START DATA EXTRACTS
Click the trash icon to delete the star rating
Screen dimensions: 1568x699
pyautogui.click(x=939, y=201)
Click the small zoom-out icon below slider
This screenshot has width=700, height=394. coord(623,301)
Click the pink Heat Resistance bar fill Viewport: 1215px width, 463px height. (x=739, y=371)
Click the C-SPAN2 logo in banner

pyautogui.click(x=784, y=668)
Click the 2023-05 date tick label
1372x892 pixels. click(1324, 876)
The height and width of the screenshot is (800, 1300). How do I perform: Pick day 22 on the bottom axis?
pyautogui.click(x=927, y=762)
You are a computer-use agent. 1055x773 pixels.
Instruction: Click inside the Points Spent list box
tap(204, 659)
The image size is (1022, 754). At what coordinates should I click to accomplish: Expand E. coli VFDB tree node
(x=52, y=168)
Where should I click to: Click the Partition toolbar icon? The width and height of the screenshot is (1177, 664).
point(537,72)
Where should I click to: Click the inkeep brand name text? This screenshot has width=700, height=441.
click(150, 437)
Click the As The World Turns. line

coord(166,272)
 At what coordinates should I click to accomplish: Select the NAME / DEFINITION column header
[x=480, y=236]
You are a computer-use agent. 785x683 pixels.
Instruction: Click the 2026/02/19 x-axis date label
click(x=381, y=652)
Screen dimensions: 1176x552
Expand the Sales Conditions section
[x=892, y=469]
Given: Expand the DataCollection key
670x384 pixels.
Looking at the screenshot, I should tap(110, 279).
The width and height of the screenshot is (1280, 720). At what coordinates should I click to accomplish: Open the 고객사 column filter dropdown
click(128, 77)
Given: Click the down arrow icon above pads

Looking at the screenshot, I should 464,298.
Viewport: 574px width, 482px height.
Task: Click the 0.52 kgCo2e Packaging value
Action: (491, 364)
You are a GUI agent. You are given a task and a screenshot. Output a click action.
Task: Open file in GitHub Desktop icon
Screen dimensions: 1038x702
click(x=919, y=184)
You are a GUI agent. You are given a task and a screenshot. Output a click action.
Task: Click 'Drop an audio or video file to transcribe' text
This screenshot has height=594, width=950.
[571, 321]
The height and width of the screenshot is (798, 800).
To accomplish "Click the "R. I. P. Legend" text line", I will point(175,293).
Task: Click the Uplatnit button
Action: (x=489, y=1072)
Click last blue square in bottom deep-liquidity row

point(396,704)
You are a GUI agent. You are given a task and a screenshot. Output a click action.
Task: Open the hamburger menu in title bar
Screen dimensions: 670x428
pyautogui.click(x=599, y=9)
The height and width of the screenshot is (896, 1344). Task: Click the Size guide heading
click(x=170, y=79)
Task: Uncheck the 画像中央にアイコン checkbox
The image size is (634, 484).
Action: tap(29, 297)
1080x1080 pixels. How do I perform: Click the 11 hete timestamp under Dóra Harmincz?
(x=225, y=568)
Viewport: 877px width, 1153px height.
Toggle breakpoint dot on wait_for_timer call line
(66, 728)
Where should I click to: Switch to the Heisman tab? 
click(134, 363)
END DATA EXTRACTS
ASSIGNMENT = Your answer should be a single number: the count of lines above with the word "computer".

RESULT FOR THIS EXERCISE = 2